著者
正村 和彦 目黒 玲子
出版者
弘前大学
雑誌
萌芽研究
巻号頁・発行日
2002

ウイスターラットに拘束水浸(23℃)ストレスを2.5時間与えた後、われわれが開発した三価の非ヘム鉄および二価の非ヘム鉄を組織化学的に証明する高感度灌流パールス法と灌流タンブル法(Meguro et al.,2003)で可視化し、胃粘膜の非ヘム鉄の動態と胃粘膜傷害との関連を光学および電子顕微鏡で調べた。水浸ストレスによって胃の小弯側に生じた粘膜褶曲の凸部に胃粘膜傷害が生じた。胃粘膜傷害では胃の壁細胞が他の粘膜細胞よりも早期に傷害されることが観察された。壁細胞は細胞および核の膨化と核クロマチンの凝集による核質の淡明化を示した。正常の壁細胞はおもにミトコンドリアに非ヘム鉄を蓄積しているが、胃粘膜傷害部位では、壁細胞における非ヘム2価および3価鉄の増加が見られた。

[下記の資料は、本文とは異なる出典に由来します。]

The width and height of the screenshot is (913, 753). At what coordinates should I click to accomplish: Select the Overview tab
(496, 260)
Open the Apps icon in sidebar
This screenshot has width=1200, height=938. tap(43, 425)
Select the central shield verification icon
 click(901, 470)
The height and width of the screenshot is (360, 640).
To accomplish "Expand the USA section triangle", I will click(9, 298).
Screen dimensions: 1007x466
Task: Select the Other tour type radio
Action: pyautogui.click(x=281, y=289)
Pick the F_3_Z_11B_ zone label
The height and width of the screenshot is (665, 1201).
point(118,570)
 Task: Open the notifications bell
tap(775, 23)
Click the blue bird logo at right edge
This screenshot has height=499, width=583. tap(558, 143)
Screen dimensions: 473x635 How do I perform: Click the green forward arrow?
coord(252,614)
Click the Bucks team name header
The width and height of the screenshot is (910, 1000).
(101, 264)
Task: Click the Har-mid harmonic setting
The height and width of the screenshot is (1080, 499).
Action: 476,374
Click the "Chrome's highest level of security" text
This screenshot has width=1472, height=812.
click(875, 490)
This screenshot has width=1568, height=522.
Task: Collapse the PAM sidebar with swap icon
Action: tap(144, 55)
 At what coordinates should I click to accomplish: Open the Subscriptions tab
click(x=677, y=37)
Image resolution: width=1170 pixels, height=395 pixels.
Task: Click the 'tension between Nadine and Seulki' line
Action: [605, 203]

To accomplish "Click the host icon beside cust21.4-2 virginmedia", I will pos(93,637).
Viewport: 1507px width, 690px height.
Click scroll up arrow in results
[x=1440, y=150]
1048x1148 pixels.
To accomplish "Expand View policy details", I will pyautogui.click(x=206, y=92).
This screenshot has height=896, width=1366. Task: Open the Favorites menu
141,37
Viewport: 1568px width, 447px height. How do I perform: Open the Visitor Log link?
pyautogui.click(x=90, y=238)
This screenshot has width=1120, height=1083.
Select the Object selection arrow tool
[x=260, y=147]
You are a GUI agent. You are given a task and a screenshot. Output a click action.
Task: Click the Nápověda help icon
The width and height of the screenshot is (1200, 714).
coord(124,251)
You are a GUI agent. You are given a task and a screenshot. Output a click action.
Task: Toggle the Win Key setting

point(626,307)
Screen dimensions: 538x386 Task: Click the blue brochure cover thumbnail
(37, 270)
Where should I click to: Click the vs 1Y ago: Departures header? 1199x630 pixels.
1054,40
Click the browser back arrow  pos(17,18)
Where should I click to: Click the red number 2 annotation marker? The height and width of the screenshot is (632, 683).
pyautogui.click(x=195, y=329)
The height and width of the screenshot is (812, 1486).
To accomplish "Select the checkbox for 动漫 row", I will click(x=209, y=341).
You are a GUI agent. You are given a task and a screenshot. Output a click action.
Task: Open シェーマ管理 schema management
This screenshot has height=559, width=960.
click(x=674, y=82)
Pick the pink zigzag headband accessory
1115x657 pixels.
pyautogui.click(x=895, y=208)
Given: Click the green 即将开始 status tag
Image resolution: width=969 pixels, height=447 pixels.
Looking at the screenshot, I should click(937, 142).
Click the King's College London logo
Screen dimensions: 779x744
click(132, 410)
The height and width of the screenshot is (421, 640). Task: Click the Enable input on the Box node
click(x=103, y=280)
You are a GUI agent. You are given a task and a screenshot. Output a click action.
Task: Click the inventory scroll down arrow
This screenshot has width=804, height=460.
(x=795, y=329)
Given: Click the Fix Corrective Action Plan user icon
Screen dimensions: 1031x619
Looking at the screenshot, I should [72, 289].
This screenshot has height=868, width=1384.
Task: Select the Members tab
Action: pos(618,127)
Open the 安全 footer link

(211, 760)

これに関連して、傷害された壁細胞にヘムオキシゲナーゼ 1およびフェリチンの発現が増加した。これらの所見から、ストレスによる胃粘膜の局所的虚血によりミトコンドリアの膜傷害、ミトコンドリアの非ヘム鉄およびヘム鉄の細胞質への遊離、ヘムはヘムオキシゲナーゼ 1によって酸化/分解されて非ヘム鉄が遊離、これに対応して非ヘム鉄を隔離するためにフェリチンの発現が起きたと考えられた。また、再灌流によって生じたスーパーオキサイドと遊離の鉄イオンが反応してヒドロキシラジカルを生成し、これが壁細胞および周囲の他の細胞の膜脂質、蛋白質、DNAなどを酸化して傷害を起こし、広範な胃粘膜傷害を結果すると考えられた。水浸ストレスによる胃粘膜傷害は胃粘膜の褶曲部に生じることから、胃の筋層の局所的収縮が粘膜血管を圧迫して虚血を生じることが考えられた。